Hoewel netwerkcomputers in de ontwikkelde wereld al gebruikt werden vanaf de jaren 1970 (Harasim, 2006; Seale & Rius-Riu, 2001), duurde het tot het midden van de jaren 1980 vooraleer desktop personal computers gemakkelijk beschikbaar waren. Terwijl de informatisering op institutioneel niveau in IHO’s werd benut voor administratieve processen, waren de mensen die lesgaven vrij om zelfstandig te experimenteren met de beschikbare hardware en software en verschillende disciplines legden hun eigen tradities vast in dit proces (Groom & Lamb, 2015; Levy, 1997). Voordat het internet op grote schaal beschikbaar kwam, waren ontwikkelingsprojecten van academici en onderzoekers in IHO’s gericht op het maken van software en discrete pakketten die op desktopmachines konden worden geïnstalleerd.
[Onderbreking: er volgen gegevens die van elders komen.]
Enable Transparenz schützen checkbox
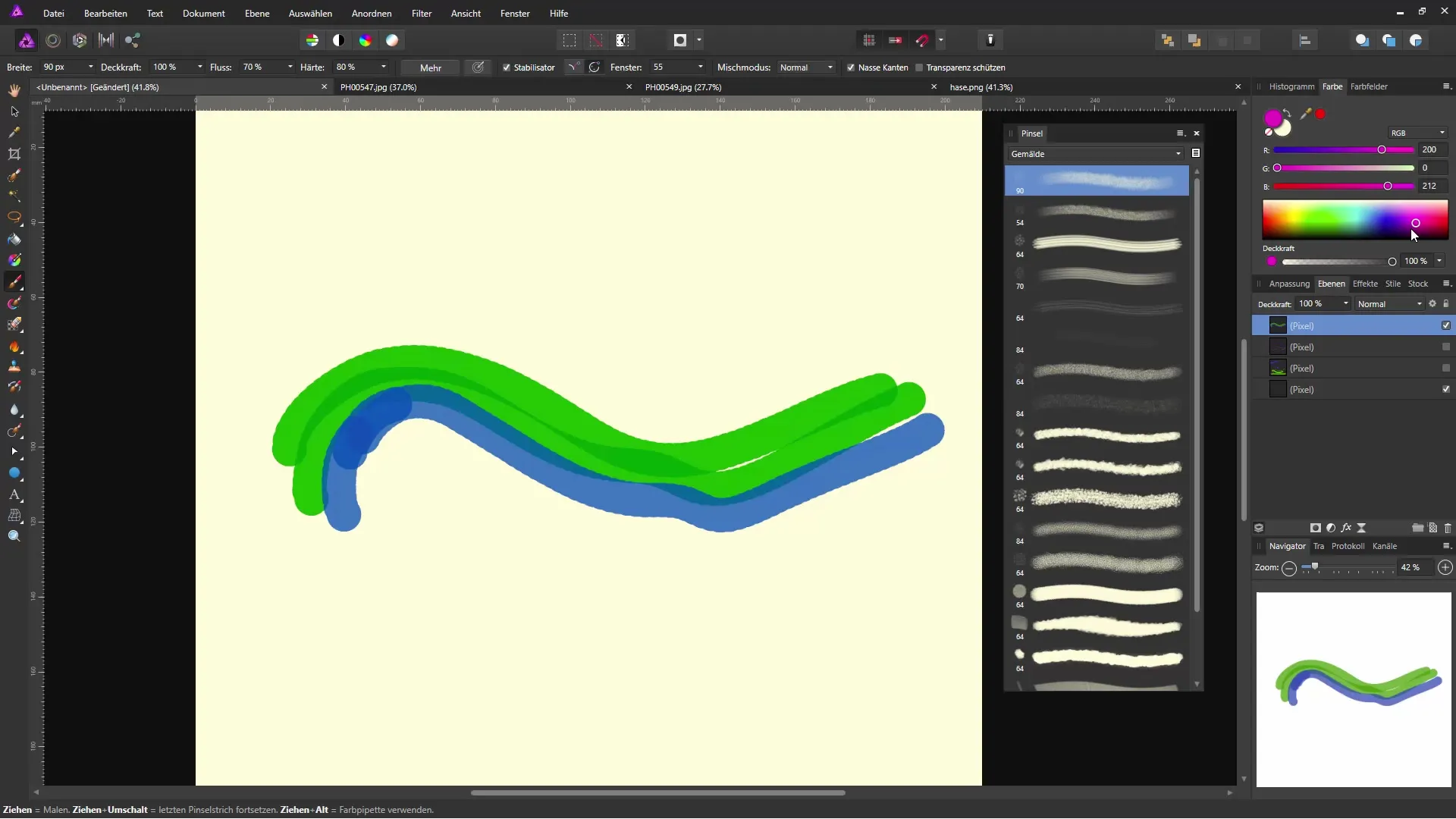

Als erkenning van deze inspanningen werd in 1985 in het Verenigd Koninkrijk het Computers in Teaching Initiative (CTI) gelanceerd (Seale & Rius-Riu, 2001), waarbij 24 vakcentra werden opgericht ter ondersteuning van de ontwikkeling van materialen en methoden voor het gebruik van computers in het hoger onderwijs. Deze centra werden opgevolgd door het Learning and Teaching Support Network (LTSN) en uiteindelijk door de vakcentra van de Higher Education Academy in de jaren 2000 (Smith, 2005), die onderdelen van de ontwikkeling van e-learning in stand hielden. Deze initiatieven gaven aan mensen die in vakdisciplines werkten het signaal dat hun inspanningen onderzoeks- en ontwikkelingsfinanciering van de overheid konden aantrekken (Allan, Blackwell, & Gibbs, 2003).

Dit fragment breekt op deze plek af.